PoS are clusters of words which have a similar behaviour in a language. For instance, they have a similar context of occurring, or they can be combined with the same set of morphological affixes. PoS tags are also called lexical clusters.
You should think of examples as: Nouns, Verbs, Adjectives, Pronouns etc. These parts of speech again contain smaller parts which are even more consistent with themselves. For instance, past verbs, present verbs or irregular verbs etc. Different languages have different PoS tags. The closer a language, the more close the PoS.

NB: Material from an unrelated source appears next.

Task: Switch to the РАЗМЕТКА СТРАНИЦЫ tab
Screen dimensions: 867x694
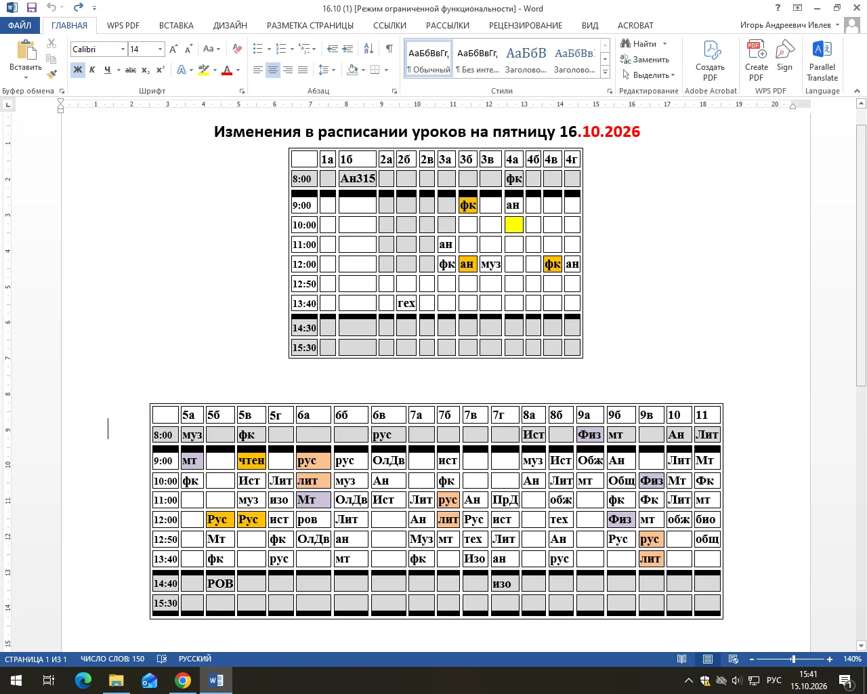Action: [310, 25]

One very famous PoS is the open class of words. This includes nouns, verbs, adjectives, adverbs. This class is called productive because it changes often. New words are added to this class all the time. Other words disappear or go undercover. Typically, open class words are content words. This means the words that convey the contents of a message. Most languages have all 4 major open classes.
This class is words is closed. It includes conjunctions, determiners, pronouns, prepositionsm, etc. This class is not productive. It barley changes and is basically fixed. The words in this class can be contained in a single courses.
There are special corpora with information about the PoS of every word in it. Examples are:
- Brown Corpus – 1 million words, balanced
- WSJ – 1 million words, news articles
- Switchboard – 2 million words, transcribed phone conversations.
Often these annotations are hand corrected versions of an automated system which assigned PoS to words. Doing this is called PoS tagging.
The process of automatically assigning PoS tags to words in a corpus. This process takes a tokenized corpus as input and outputs a sequence of PoS tags for each input token.
First of all why not just have a list of words and their PoS tags? We could even use dictionaries for this. We can't do this because of ambiguity. PoS tagging aims to resolve this ambiguity.
PoS tagging is useful for parsing, named entity recognition and co-reference resolution and more!
Most of the types in a corpus are nouns. The baseline is to assume everything is a noun. This will get you an accuracy of around 60% on types, but much lower on tokens.
We can already do better by looking at the most frequent examples of tags. Cat can be a verb, but it is almost always a noun. If you hit an ambiguous word, then you just assign the most frequent PoS tag (which is noun). However, if you do this you are bound to make mistakes because you are ignoring the lower frequency explicitly.
Can we do better? We can look at words that come before to predict a PoS just like with Language Modeling. You can also look at words that come after (preceding words).